This acceleration of average age can easily be seen when looking across the last 17 years. From 2002-2007, the average age of light vehicles in the U.S. increased by 3.5 percent. From 2008-2013, however, the increase was 12.2 percent. Over the last five years, the average age increase has returned to its more traditional rate – aging by 4 percent over this time period.
“Better technology and overall vehicle quality improvements continue to be key drivers of the rising average vehicle age over time,” said Mark Seng, director, global automotive aftermarket practice at IHS Markit. “The 40 percent drop in new vehicle sales due to the recession created an acceleration in average age like we’ve never seen before. In the last couple of years, however, average age has returned to its more traditional rate of increase.”
Overall light vehicle fleet continues to grow
Light vehicles in operation in the U.S. have now reached a record level of more than 278 million according to the analysis -- an increase of more than 5.9 million (2.2 percent) since 2018. This represents one of the highest annual increases the U.S. auto industry has seen since IHS Markit began tracking VIO growth – second only to the 2.3 percent growth in 2016.
“The increasing VIO fleet is providing a robust new business pipeline for the aftermarket,” said Seng. “A larger fleet means more service and repair opportunities in the future.”

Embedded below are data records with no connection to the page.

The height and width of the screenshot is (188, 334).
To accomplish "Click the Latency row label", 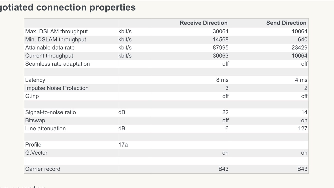I will pos(35,80).
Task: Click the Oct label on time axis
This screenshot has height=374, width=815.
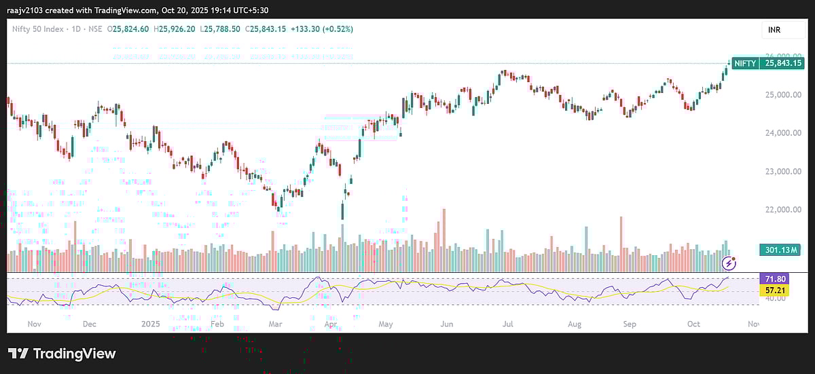Action: (x=692, y=324)
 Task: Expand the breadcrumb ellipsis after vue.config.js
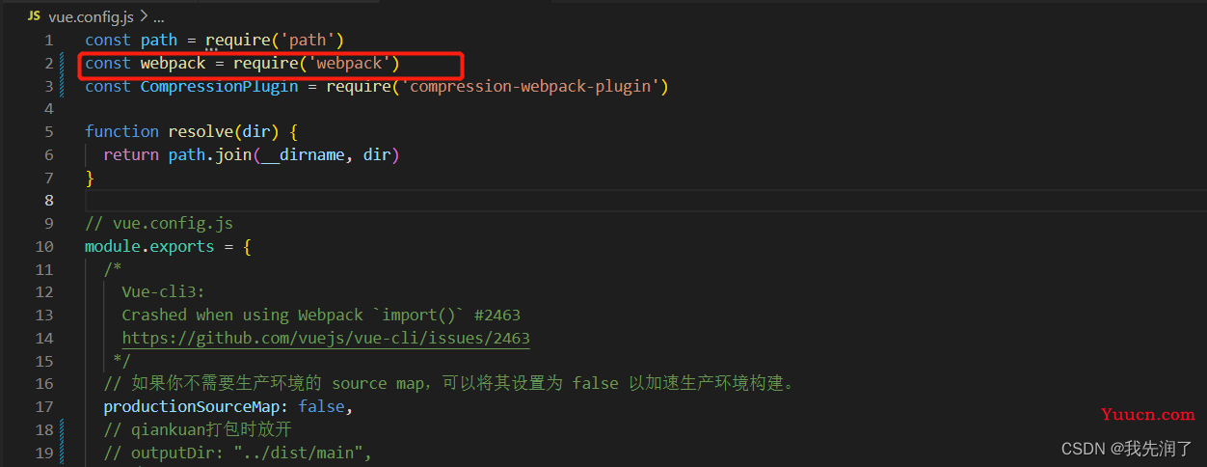tap(159, 17)
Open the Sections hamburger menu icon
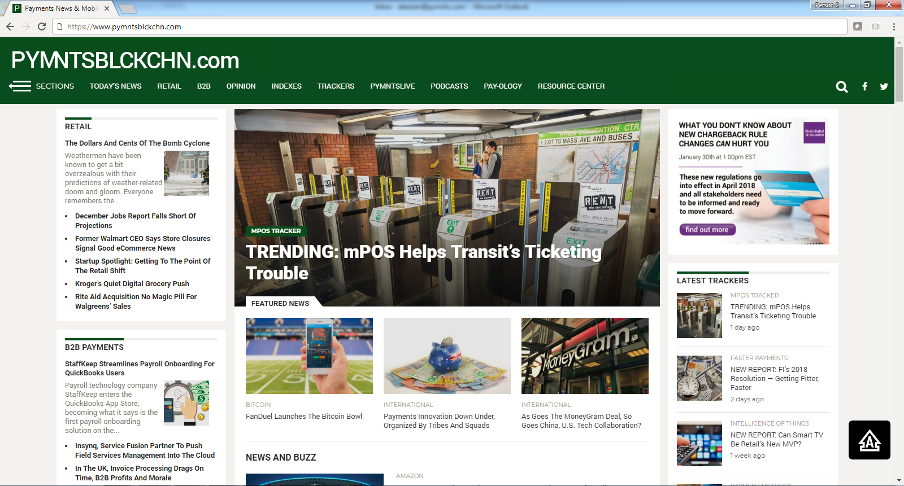This screenshot has height=486, width=904. (20, 86)
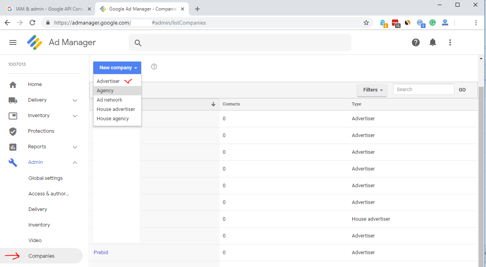Expand the Inventory section chevron
The height and width of the screenshot is (267, 486).
coord(75,116)
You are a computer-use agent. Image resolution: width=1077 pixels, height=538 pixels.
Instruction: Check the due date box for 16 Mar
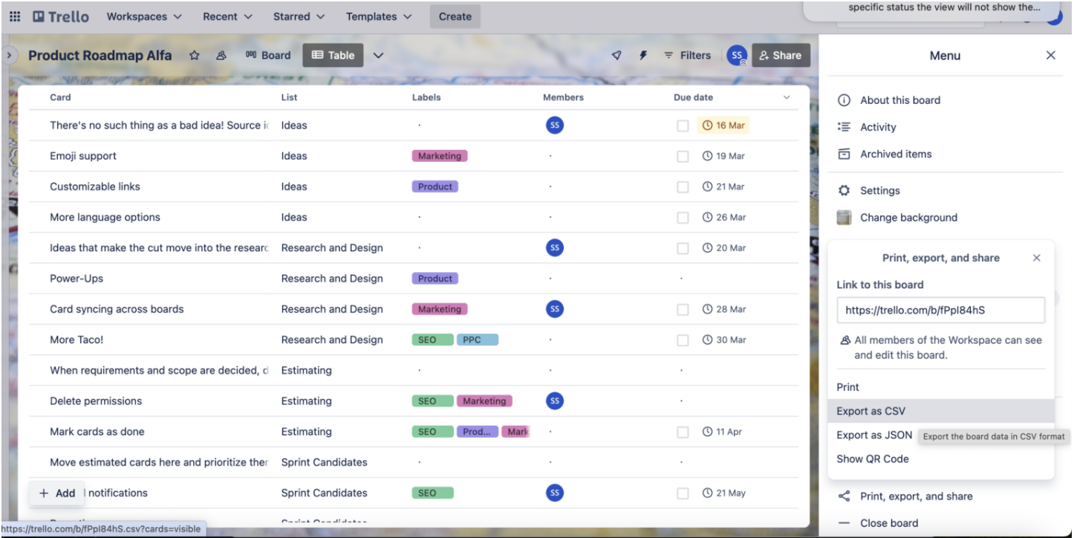click(x=683, y=126)
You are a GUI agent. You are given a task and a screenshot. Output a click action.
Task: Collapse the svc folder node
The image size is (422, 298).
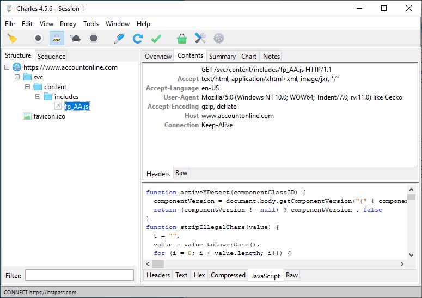[17, 77]
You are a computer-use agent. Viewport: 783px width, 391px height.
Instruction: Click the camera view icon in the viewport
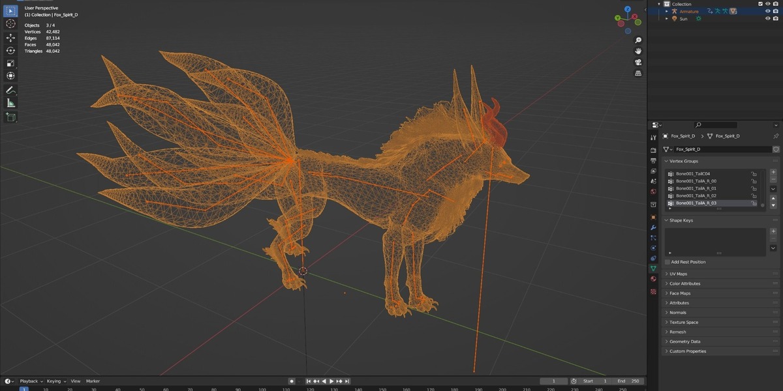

Light vehicles are not aging consistently across geography or segment
For the first time the analysis included a review of various regions around the country. The oldest light vehicles are found in the West at 12.4 years while the youngest are found in the Northeast at 10.9 years. In addition, the light vehicle fleet is not aging at the same rate across regions. In the West, light vehicles increased 1.5 percent from 2018-2019 while in the Midwest they aged by just 0.4 percent. The state of Montana has the oldest average age with light vehicles averaging 16.6 years. The youngest average age is in Vermont, where the average age of light vehicles is 9.9 years.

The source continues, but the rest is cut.